8. Endpoint-driven design enables RBDM

How can risk-based data management (RBDM) theory be applied in practice? Clinical research is fundamentally a statistical endeavor, but statisticians are time-poor and typically do most of their work at the backend after data collection. But there are some indications that teams such as statistics and data management invest too much time in activities that do not proportionately improve the quality of the final database used for analysis: for instance, reviewing, verifying, and querying data that rarely changes.

Endpoint-driven design enables RBDM by proactively defining critical data and focusing data cleaning effort on those endpoints.

If statisticians were involved sooner in data management, they could help define primary and secondary endpoints independently of data management [Figure 6]. They would map out the required data, rank it, and identify what’s critical (and what isn’t). With clearer data cleaning expectations, data management will know which data to focus on and can create queries that advance the study.

Involving stats earlier would improve data management. These teams will question whether endpoint data is missing or unlikely to be used. Over time, endpoint-driven design will lead to less single-use and unnecessary data being collected.

“We can end up creating more noise and problems for ourselves downstream if we haven’t thoughtfully introduced qualityby- design upfront and risk-based approaches to how we collect, curate, and clean data. If we can make the argument about the criticality of data collection that’s contributing to endpoint-driven study design, then I think we can have a louder voice at the table.” Head of Data Management, Global Biopharma Company
Figure 6
Bringing stats to the forefront of data management
figure 6

Source: Veeva Systems


9. Deeper focus on eCOA data reliability and integrity

Innovation has been front of mind for eCOA and continues to be a priority in the industry. But it is imperative that the data meets regulatory standards. Despite years of digital transformation, many sponsors still spend disproportionate effort checking and cleaning data because they can’t trust it. Unreliable data leads to increased time, effort, and risk to study results. Regulators and sponsors alike are demanding stronger traceability and transparency across the data lifecycle.

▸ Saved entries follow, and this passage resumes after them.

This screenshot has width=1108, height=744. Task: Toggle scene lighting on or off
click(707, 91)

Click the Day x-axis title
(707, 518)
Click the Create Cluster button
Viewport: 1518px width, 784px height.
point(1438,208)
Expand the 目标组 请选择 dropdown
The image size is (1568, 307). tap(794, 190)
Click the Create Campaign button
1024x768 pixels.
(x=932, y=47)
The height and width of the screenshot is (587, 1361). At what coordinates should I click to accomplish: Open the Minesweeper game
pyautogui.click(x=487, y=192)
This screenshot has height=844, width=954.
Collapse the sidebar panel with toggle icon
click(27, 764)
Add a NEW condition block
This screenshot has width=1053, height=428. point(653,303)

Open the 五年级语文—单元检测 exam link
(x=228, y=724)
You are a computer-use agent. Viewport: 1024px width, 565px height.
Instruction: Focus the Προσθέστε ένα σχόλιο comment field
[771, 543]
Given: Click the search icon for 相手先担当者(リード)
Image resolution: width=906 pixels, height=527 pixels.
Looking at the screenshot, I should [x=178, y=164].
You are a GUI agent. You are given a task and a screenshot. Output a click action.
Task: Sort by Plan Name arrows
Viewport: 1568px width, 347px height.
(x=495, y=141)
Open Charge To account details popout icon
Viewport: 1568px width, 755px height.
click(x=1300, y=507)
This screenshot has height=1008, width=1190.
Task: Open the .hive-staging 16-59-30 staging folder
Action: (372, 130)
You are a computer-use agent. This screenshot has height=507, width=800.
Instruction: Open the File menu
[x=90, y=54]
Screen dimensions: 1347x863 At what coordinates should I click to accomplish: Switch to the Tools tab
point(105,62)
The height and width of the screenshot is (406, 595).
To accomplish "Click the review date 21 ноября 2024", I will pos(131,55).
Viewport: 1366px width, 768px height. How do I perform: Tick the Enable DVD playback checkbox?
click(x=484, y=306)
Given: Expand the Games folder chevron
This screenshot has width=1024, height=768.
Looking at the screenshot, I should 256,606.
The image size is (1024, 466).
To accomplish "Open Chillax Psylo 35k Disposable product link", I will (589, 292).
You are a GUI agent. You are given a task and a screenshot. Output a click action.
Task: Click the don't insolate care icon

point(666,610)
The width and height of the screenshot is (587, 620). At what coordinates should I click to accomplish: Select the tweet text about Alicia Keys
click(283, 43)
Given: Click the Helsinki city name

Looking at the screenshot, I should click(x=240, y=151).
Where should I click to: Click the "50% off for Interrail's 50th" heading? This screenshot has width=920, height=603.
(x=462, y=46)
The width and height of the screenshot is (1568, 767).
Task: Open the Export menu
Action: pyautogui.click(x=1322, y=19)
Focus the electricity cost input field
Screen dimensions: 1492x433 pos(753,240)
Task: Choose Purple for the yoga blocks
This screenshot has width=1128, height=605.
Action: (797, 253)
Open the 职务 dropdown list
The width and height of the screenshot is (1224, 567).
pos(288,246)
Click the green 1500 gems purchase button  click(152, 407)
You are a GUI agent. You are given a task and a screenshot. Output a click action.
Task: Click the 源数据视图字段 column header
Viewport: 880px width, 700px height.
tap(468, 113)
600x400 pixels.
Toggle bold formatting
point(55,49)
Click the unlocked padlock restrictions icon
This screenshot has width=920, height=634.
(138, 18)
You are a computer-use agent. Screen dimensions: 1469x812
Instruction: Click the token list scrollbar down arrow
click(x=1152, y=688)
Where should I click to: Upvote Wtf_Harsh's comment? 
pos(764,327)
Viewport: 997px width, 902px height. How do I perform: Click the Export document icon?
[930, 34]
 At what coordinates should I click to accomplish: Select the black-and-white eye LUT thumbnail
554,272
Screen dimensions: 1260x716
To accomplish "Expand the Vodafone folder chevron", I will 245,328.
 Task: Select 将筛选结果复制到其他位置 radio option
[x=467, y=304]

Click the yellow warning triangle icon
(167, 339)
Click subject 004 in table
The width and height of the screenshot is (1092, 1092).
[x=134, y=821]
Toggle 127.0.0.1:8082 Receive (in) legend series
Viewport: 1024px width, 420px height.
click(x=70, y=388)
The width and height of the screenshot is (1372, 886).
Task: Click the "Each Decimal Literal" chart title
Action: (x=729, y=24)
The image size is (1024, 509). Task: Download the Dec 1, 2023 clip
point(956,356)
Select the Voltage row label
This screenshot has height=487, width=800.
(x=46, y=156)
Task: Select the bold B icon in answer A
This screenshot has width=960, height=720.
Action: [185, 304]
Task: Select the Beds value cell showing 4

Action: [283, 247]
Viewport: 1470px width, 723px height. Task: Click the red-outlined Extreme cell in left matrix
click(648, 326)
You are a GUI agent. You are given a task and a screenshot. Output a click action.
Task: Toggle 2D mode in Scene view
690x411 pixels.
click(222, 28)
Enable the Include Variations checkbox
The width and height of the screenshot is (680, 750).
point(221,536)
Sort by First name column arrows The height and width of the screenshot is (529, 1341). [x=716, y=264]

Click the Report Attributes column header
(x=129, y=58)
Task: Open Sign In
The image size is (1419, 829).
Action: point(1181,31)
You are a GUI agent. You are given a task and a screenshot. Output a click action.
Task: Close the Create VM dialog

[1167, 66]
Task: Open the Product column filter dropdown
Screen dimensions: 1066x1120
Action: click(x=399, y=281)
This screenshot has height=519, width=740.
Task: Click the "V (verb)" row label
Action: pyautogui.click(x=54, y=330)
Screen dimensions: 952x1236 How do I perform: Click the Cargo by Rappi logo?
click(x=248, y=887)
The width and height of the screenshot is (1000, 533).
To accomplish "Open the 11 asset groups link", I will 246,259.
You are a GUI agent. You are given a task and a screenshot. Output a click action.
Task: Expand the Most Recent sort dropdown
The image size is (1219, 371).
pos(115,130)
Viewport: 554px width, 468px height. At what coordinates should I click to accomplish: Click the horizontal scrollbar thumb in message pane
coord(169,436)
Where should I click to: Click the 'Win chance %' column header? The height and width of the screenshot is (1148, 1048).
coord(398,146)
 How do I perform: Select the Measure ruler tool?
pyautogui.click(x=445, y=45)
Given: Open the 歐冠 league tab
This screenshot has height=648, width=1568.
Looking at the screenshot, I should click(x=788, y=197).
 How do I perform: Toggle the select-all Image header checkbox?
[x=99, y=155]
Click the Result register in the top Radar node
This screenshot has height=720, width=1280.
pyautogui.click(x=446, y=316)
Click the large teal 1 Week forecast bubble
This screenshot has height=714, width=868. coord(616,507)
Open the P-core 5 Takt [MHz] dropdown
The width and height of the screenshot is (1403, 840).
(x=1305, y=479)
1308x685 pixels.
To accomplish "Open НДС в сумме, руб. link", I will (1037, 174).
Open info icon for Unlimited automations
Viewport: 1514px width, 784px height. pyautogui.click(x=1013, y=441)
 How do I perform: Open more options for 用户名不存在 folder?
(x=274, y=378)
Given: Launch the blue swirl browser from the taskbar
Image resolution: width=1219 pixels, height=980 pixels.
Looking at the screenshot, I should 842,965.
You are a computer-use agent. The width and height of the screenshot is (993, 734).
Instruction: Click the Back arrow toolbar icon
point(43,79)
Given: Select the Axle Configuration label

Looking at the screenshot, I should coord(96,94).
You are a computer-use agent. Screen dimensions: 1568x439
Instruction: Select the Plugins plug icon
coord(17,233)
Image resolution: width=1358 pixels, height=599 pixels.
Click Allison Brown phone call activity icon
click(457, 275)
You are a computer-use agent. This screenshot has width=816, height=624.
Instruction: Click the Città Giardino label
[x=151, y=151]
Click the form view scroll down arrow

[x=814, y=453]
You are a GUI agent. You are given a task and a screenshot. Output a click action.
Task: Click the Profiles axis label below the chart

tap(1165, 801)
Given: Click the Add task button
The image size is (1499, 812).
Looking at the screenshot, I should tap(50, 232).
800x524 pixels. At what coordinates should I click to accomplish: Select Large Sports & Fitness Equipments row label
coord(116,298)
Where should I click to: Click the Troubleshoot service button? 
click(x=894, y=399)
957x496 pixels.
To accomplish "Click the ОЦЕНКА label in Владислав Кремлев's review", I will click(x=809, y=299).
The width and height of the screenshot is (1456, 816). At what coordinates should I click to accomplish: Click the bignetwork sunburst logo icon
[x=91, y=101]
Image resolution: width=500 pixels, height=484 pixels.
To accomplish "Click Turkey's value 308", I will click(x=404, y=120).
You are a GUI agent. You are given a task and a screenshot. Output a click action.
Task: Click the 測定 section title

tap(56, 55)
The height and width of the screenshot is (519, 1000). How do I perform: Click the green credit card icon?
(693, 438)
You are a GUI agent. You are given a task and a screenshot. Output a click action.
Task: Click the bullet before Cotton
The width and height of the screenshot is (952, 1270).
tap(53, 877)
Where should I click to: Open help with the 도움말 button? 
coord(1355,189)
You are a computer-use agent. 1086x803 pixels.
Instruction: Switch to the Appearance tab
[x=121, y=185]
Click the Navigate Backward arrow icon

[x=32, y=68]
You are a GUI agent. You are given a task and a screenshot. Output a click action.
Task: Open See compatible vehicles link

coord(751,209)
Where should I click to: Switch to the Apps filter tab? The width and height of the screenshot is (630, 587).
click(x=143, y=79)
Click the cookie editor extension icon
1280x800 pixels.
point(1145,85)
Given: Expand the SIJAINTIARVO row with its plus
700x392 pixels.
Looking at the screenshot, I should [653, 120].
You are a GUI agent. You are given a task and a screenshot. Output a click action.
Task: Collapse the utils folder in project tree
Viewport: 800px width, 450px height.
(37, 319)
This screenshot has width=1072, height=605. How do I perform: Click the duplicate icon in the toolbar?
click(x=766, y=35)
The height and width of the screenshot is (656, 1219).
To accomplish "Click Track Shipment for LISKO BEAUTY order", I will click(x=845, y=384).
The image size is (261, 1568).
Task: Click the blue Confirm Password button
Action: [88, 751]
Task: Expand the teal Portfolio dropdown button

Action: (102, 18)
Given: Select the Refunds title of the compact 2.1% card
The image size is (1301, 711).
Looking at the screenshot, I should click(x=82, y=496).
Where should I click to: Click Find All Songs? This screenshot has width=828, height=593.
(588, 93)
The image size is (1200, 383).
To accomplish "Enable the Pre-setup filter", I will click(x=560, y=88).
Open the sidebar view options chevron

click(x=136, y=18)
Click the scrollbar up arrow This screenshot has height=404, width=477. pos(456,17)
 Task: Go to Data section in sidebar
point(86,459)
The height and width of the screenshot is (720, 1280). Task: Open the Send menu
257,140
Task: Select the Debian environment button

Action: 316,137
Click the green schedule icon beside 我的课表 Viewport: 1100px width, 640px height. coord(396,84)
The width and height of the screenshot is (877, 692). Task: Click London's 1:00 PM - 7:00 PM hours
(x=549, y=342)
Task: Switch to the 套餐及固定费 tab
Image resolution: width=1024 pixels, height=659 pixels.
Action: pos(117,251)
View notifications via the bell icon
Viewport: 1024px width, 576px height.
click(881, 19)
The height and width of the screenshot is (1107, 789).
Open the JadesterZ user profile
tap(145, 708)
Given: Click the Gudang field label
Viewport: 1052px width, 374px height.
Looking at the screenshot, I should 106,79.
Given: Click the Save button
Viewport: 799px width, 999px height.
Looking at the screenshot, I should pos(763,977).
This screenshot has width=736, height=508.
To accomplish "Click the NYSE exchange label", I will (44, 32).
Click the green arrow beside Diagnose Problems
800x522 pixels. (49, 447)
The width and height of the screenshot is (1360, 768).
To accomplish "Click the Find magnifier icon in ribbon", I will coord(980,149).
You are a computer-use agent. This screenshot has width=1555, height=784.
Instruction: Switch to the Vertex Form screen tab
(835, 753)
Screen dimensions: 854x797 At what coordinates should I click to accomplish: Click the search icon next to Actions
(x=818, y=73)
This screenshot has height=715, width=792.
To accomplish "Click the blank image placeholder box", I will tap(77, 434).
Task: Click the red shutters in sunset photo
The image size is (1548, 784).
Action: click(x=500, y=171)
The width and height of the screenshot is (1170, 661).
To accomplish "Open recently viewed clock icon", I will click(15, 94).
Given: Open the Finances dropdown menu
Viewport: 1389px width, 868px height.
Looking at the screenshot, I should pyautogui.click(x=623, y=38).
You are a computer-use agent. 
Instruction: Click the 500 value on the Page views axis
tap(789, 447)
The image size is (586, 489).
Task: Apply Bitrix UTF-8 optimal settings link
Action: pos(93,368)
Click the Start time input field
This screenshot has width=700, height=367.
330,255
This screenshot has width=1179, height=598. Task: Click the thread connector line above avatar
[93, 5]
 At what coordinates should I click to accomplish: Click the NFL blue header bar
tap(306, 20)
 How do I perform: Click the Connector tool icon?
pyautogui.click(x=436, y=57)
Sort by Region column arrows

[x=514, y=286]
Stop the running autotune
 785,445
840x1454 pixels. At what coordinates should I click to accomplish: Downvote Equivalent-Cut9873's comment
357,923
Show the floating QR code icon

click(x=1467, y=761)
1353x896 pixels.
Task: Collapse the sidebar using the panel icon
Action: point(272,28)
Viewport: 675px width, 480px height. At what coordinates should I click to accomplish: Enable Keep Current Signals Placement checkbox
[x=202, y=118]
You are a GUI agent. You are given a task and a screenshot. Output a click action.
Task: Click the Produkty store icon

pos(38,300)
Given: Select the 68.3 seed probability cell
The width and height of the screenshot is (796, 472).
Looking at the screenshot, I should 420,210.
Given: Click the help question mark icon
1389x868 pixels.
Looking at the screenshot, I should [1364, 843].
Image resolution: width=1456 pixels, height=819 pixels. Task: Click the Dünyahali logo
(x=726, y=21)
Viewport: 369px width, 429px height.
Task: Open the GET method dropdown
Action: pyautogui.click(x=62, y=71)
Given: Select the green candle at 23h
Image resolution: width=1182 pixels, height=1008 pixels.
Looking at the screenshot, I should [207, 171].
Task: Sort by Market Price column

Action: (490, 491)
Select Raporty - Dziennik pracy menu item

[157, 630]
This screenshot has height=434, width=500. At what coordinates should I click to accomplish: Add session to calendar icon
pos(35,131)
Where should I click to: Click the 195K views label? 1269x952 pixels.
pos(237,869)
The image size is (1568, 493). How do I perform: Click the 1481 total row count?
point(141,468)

A growing dissatisfaction with the status quo is turning attention towards modern eCOAs as part of a unified clinical data platform. These systems standardize eCOAs across studies using a validated framework to reduce variability and simplify build. On-demand real-time data enables early issue identification, leading to proactive and confident decision-making.

The organizations leading the next phase of innovation are those removing risk through system design from the outset, not reacting to it downstream. This will rely on designing eCOAs to maximize data completeness as well as reliability. For example, designing the system to ensure all data points are entered and identifying missed entries before they become a repeat problem. This streamlines both data management and clinical operations by removing endless loops of checking in the field by clinical research associates (CRAs).


10. Boosting data management resilience and future economics

In recent years, clinical research has continued despite wars, pandemics, and unrelenting macroeconomic pressures. While the context varies, the scrutiny of value delivered, patient outcomes, and resource efficiency remain consistent.

There is currently some uncertainty across several dimensions in the industry: from the direction and leadership of the FDA to the M&A approach favored by the Federal Trade Commission (FTC), to drug pricing negotiations and more. In addition, we may see a need for more post-market efficacy studies that bring new data challenges.

Data management will need to become more resilient to address these risks proactively. As the discipline transitions towards orchestration, it can play more of a strategic role by identifying critical data points, getting involved earlier in the conversation, and educating key decision-makers on the results.